However, Bad Girl suffers from its own authenticity. The fragmented style becomes exhausting by the midway point. Just when a narrative thread begins to form—a potential redemption arc with a sympathetic art teacher, or a genuine friendship with a fellow delinquent named Dove—the book deliberately burns it down. While this is thematically consistent (chaos resists narrative), it makes for frustrating reading.
Where the book excels is its unapologetic voice. Riley is not a secret sweetheart. She is manipulative, angry, and often cruel. She steals from friends who try to help her and mocks the concept of therapy. This refusal to sanitize teenage delinquency is the work’s greatest strength. The prose is jagged and visceral; one passage about shoplifting a pack of cigarettes while dissociating from her own body is as good as anything in Denis Johnson’s Jesus’ Son .
The author clearly understands the psychology of a girl who has weaponized her own vulnerability. The chapters set in juvie, particularly a brutal scene involving a riot over a pair of sneakers, are pulse-poundingly real. You won’t find a “very special episode” moral here. Bad Girl- Confessions Of A Teenage Delinquent
Rating: ★★★☆☆ (3.5/5)
Bad Girl: Confessions of a Teenage Delinquent is not an easy read.

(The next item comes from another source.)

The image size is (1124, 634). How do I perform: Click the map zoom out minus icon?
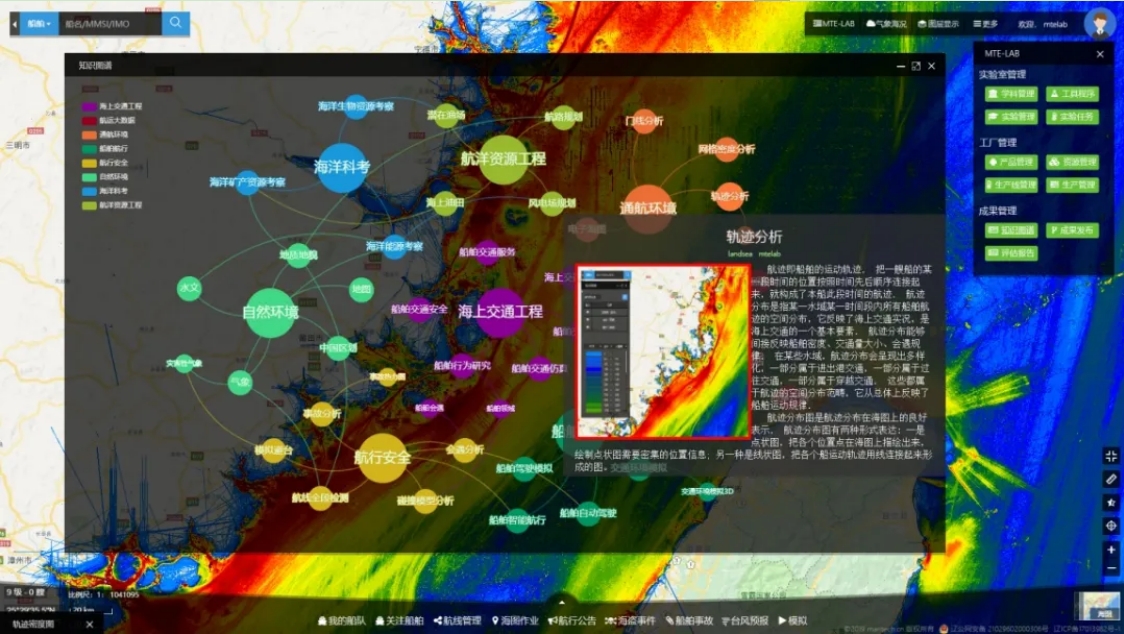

It will trigger content warnings for self-harm, substance abuse, and sexual assault. It will also anger readers looking for a neat lesson about “finding your light.” However, Bad Girl suffers from its own authenticity
Fans of We Need to Talk About Kevin , true-crime psychology, and anyone who has ever wondered what happens before the arrest. Not recommended for: Those seeking trigger-free comfort reads, linear plots, or a protagonist you’d want to babysit your kids.
But for those willing to sit in the muck of a teenager’s worst impulses, the book offers something rare: a mirror held up to the delinquent not as a caricature, but as a fully realized, broken human being. It is a flawed, messy, and important scream into the void. She is manipulative, angry, and often cruel
The story follows 16-year-old Riley “Riot” McKenna over one school year in a decaying rust-belt town. After a petty theft escalates into arson, Riley is shunted between a neglectful mother’s trailer, a revolving door of foster homes, and a juvenile detention center that feels less like rehabilitation and more like a crime academy. The “confessions” are told in fragmented diary entries, court transcripts, and raw, second-person monologues directed at an absent father.